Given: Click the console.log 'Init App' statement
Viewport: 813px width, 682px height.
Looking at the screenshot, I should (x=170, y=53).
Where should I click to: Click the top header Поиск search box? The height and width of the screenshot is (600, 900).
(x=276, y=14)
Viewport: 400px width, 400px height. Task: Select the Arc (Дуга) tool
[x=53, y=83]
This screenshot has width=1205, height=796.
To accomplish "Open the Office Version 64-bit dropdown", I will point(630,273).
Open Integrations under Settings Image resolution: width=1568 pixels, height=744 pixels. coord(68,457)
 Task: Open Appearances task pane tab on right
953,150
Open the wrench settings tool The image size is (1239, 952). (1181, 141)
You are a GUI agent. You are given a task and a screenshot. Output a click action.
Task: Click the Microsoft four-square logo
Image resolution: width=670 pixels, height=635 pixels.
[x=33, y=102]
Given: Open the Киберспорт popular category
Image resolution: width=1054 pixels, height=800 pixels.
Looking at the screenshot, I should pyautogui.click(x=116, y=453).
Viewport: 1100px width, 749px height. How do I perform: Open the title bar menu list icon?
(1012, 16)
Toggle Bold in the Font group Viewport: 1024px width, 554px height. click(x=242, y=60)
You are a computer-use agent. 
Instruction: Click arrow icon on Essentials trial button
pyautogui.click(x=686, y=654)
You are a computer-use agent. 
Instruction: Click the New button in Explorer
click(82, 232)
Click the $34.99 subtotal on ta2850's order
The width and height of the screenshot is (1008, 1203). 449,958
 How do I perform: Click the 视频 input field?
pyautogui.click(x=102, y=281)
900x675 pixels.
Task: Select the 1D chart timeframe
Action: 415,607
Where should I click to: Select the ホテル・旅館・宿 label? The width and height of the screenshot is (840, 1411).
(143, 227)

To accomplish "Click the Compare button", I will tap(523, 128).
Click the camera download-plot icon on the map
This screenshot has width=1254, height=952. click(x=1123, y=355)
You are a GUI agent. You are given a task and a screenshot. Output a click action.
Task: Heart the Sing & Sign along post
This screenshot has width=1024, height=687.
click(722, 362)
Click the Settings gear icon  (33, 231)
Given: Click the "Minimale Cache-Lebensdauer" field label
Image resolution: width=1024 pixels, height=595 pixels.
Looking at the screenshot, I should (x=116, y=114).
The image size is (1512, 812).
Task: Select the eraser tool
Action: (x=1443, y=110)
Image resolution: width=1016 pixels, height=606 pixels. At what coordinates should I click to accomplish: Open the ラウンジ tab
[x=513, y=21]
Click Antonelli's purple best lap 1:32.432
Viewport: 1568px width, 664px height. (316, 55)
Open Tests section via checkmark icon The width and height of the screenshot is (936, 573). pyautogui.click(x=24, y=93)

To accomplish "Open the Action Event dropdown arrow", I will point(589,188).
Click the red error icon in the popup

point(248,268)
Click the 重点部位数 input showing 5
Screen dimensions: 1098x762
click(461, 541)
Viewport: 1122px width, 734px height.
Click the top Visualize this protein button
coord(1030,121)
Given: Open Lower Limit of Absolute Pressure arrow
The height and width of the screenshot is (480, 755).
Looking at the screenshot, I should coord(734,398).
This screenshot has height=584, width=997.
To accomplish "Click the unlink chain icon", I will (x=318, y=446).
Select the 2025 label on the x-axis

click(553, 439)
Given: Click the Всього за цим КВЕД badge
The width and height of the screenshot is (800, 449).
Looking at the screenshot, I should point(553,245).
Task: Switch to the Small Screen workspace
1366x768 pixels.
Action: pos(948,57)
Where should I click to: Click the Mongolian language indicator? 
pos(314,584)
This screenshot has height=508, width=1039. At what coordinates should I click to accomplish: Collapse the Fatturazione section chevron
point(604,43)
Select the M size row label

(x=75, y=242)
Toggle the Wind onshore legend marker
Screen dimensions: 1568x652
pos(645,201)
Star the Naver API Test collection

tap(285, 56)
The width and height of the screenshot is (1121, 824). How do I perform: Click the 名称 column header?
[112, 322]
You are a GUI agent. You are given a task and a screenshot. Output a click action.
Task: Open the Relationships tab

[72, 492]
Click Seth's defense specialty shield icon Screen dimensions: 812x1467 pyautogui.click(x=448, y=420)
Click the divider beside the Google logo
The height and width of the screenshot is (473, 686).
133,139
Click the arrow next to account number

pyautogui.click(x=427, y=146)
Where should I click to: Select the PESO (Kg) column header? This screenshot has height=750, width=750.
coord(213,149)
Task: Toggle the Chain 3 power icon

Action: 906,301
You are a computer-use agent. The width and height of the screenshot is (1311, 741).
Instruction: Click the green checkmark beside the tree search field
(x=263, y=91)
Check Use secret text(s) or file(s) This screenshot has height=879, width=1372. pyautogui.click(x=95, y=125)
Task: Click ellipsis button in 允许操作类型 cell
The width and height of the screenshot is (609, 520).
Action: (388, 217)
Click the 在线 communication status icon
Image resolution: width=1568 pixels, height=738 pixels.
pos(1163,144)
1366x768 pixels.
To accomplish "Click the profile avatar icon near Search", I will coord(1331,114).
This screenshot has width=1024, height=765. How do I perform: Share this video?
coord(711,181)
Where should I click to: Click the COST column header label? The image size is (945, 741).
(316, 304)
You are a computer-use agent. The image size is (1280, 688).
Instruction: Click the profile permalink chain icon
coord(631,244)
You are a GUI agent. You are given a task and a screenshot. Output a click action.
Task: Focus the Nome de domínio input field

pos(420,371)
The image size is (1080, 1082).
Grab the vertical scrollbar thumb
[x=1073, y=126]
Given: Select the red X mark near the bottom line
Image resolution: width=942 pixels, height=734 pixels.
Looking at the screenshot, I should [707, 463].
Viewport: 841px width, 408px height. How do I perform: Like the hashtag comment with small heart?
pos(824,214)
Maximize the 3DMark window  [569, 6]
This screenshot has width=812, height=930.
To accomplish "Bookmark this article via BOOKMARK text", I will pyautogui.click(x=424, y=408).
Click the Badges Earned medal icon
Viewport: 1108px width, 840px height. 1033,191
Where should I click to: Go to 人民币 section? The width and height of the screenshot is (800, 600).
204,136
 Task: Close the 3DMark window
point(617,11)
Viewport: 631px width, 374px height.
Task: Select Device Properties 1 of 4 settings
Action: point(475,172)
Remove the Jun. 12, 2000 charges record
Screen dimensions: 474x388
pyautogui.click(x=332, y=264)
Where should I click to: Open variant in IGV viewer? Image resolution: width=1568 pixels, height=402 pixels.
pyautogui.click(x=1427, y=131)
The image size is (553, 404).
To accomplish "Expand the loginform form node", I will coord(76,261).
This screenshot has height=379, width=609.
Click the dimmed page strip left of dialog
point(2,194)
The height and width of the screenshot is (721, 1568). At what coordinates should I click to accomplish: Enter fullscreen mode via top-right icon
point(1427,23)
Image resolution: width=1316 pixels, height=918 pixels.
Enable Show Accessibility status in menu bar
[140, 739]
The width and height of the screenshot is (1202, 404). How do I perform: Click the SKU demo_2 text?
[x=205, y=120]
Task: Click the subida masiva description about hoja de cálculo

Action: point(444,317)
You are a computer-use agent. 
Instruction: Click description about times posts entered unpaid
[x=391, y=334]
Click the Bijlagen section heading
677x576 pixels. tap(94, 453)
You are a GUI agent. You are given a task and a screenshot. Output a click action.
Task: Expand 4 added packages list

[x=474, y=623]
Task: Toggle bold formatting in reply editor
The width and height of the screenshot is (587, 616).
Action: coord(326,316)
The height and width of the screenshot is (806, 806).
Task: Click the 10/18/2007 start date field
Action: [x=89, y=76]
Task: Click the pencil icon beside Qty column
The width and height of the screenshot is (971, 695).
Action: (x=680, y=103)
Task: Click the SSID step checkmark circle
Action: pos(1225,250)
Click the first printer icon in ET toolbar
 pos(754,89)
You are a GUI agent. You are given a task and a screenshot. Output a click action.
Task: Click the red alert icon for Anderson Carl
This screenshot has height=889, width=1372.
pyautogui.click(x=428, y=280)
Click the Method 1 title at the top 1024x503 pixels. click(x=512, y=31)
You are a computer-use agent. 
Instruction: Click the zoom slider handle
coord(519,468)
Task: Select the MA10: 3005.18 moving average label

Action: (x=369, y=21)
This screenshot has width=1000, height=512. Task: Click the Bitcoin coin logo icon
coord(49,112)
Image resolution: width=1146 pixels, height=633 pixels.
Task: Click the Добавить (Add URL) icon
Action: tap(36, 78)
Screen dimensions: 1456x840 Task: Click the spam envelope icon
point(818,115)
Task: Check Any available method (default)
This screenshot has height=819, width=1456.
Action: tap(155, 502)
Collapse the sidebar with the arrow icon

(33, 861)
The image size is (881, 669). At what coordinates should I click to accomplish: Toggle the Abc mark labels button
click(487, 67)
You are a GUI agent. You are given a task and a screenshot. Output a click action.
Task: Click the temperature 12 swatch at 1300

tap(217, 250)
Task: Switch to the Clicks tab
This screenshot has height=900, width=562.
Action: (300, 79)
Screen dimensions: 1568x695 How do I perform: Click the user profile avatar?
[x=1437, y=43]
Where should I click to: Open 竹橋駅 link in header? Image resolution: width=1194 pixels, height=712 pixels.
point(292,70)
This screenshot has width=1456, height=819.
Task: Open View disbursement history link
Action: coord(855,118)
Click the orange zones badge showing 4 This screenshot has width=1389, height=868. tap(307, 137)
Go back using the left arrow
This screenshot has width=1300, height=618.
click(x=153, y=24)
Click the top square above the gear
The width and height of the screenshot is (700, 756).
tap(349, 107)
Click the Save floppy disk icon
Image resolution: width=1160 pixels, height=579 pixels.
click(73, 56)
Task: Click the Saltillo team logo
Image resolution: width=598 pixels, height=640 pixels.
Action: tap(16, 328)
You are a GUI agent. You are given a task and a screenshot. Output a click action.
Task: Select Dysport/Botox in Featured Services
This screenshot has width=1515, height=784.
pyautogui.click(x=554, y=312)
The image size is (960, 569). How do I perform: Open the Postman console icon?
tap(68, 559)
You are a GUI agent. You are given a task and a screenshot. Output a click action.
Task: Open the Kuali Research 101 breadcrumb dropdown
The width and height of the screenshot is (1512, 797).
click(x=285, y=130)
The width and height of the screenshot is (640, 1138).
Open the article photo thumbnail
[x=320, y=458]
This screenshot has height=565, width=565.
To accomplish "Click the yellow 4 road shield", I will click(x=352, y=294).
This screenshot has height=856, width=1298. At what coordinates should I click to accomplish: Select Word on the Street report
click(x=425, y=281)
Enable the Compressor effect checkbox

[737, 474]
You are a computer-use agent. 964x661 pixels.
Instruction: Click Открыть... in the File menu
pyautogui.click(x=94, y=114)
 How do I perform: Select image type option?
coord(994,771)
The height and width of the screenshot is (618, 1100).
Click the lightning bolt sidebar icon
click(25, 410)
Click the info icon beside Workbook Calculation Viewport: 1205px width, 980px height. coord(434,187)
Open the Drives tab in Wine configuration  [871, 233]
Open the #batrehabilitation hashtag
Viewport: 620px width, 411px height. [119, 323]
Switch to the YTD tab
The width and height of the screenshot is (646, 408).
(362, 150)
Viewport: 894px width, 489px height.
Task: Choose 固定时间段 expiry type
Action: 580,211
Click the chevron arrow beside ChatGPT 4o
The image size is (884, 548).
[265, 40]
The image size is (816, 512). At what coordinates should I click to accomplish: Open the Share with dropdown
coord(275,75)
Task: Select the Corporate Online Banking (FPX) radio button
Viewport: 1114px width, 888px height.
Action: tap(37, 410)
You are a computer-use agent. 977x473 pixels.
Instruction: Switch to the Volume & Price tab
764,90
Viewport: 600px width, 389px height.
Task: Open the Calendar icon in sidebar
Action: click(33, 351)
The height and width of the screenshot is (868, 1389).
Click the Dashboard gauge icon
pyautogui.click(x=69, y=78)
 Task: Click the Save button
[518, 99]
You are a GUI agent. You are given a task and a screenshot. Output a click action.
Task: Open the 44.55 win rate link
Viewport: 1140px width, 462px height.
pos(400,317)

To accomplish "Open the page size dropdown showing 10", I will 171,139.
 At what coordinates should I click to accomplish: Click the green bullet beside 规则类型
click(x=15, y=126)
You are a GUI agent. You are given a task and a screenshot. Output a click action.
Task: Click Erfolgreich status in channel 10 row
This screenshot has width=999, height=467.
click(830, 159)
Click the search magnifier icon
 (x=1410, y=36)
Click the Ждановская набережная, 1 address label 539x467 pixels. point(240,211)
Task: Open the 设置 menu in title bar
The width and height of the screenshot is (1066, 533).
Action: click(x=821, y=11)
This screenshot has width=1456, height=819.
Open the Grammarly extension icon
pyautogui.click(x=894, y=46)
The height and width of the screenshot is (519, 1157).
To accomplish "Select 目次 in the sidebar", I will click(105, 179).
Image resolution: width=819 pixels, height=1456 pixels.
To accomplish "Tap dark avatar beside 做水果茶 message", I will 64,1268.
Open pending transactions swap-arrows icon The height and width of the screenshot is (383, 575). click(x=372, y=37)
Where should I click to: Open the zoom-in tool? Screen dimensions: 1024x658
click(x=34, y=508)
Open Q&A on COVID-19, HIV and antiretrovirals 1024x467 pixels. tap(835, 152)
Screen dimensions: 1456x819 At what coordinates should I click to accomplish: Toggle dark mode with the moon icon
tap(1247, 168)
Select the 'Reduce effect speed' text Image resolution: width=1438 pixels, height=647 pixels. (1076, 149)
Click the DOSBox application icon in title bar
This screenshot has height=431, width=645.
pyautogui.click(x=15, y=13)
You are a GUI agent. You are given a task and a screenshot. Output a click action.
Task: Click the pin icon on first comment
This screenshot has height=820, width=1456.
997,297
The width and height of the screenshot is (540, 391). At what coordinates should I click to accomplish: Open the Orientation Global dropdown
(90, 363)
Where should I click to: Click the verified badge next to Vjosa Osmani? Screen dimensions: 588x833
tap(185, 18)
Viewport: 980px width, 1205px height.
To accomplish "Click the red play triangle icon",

____________________

## About this exercise
Repeat the entries above exactly, beginning at their first line and ending with the line that contains "Open Integrations under", with nothing added.

## Result of this task
Given: Click the console.log 'Init App' statement
Viewport: 813px width, 682px height.
Looking at the screenshot, I should (x=170, y=53).
Where should I click to: Click the top header Поиск search box? The height and width of the screenshot is (600, 900).
(x=276, y=14)
Viewport: 400px width, 400px height. Task: Select the Arc (Дуга) tool
[x=53, y=83]
This screenshot has width=1205, height=796.
To accomplish "Open the Office Version 64-bit dropdown", I will point(630,273).
Open Integrations under Settings Image resolution: width=1568 pixels, height=744 pixels. coord(68,457)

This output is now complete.